One childhood ritual of mine that continues to this day is my method of eating French fries at McDonald’s. I spill the fries onto the tray, rip open two of those jagged-edged ketchup packets (one is never enough) and squirt the tomato delicacy into the empty zone situated between the fries and the edge of the tray. As most of you probably know, when I say “the tray” I don’t mean that I eat directly off of the dirty, plastic, dark-brown McDonald’s tray. No, I throw the fries on the paper “placemat” that is slid on top of the tray by the McDonald’s employee before the arrival of the food. These placemats tend to be colorful advertisements on the front, extolling the fun and community-mindedness of Ronald McDonald, while the back contains the nutritional information, hidden from the customer’s view.
My French fry eating method has one major drawback. Since there are no waiters or busboys at McDonald’s, the customer is expected to do his civic duty and bus his own tray. Several garbage receptacles are provided with swinging doors, so a customer could open one of them by pushing it inward with his tray, avoiding hand contact, and then with a mere shake of the wrist, empty the tray into the darkness of the receptacle. The cheerful customer would then place his tray on top of one of the gray, fake-linoleum receptacles, adding it to a neatly arranged pile of identical trays, ready to be cleaned and reused.
While I am sure this clean-up system works efficiently at the McDonald’s Engineering Lab at Hamburger University, my ritual of spilling out the fries and ketchup onto the paper placemat exposes a major glitch. My placemat always sticks to the tray itself, and no amount of shaking, or banging the tray against the side of the receptacle can ever release it from its greasy prison.

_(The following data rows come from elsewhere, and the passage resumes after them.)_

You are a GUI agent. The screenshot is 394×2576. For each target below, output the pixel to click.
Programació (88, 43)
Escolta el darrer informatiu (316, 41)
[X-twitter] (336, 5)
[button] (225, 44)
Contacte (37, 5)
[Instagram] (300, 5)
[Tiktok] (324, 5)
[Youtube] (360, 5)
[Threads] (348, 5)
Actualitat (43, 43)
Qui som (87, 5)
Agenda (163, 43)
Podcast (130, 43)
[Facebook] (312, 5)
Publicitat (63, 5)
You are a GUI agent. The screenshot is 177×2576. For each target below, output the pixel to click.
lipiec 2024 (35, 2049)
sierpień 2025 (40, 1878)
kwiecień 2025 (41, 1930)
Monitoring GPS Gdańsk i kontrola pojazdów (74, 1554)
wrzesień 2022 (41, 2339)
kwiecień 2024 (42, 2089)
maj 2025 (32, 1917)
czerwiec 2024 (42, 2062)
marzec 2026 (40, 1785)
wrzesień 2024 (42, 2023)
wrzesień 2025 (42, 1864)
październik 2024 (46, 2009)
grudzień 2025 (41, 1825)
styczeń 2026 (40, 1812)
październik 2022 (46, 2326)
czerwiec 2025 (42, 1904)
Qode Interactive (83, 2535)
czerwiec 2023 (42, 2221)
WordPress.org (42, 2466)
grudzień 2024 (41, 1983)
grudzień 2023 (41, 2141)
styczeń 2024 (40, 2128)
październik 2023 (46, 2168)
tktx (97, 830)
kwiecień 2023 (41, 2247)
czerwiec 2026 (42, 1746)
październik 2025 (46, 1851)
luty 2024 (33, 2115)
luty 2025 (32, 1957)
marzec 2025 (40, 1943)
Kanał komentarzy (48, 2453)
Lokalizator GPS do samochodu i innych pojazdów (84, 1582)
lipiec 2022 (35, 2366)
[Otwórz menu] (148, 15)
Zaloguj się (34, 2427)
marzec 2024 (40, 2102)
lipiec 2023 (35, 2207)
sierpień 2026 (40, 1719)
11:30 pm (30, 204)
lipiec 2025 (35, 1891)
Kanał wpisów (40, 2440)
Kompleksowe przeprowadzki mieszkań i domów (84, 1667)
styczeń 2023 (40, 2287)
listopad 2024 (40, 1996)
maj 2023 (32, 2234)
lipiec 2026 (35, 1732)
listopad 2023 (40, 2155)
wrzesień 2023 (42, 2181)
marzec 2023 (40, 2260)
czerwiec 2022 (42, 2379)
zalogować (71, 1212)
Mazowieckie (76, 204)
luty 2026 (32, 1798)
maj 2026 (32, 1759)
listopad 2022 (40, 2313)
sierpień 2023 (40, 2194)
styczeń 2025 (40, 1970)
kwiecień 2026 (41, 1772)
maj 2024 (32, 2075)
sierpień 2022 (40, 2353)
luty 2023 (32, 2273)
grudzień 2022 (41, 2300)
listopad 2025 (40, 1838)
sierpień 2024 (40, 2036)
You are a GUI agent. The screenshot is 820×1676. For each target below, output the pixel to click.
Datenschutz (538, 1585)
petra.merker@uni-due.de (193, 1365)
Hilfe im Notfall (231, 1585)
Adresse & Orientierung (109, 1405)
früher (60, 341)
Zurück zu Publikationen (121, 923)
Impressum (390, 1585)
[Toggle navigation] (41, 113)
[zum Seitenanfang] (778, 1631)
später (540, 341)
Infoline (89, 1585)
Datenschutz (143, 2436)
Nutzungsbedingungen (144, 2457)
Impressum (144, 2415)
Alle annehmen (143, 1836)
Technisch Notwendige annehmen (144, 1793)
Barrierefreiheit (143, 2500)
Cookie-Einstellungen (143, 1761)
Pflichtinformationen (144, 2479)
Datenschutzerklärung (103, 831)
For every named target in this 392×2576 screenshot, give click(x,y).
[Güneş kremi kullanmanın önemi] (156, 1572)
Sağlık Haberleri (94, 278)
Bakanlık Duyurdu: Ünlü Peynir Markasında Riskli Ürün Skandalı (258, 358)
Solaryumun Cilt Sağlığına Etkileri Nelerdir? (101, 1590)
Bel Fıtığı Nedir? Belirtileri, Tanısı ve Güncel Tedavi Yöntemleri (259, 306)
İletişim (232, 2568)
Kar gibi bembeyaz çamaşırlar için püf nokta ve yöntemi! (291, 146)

This unfortunate problem requires me to make some hard decision when I visit McDonald’s. Should I stick my hand into the receptacle and manually pull the paper placemat off the tray, potentially splashing ketchup all over my hand, arm, or even my shirt? Or should I just pass the problem off to others, by tossing the tray, with the sticky, stained, paper placemat, right on the remaining pile of trays.
Over the years, many of my friends, having the same difficult with the receptacles (after copying my technique of eating French Fries) chose the second route of action, rationalizing it by insisting that they, “cleaned it off as best as they could.” I could never sink that low. My parents raised me to do better.
But recently, as in many stories, a change in direction came from an unlikely source, forever changing my relationship with the garbage receptacles at McDonald’s. Last week, after my yearly checkup, my doctor told me that I had high cholesterol and sugar levels, and that I should probably stop eating at McDonald’s. A mere day later, another event occurred, adding more fuel to the drama. The Dominican Diner down the block closed down, seized by the State of New York for the non-payment of taxes. The closure of the diner left McDonald’s as the only place within ten block to grab a quick and inexpensive cup of coffee.
McDonald’s or not? That is the question. My decision was — I compromised. This week, I visited McDonald’s four times, but only to order a cup of coffee – no food. No breakfast burrito. No hamburger. No chicken wrap. Not even French fries. I noticed that because I only ordered coffee, the cashier skipped the tray, and just handed me the coffee, right into my open hand – even if I intended to drink it at the restaurant.
This not only enhanced my health, but revolutionized my handling of the clean-up. After drinking the coffee, I now simply push open the garbage receptacle with the paper cup, and toss it away. No more fighting with the unruly paper placemat grabbing hold on to the tray for dear life. Who knows? Maybe I’ll even start to bring my own cup down to McDonald’s and avoid using the garbage receptacle at all.
Truth quotient: 100%. This is the type of story you get when the truth quotient is 100%.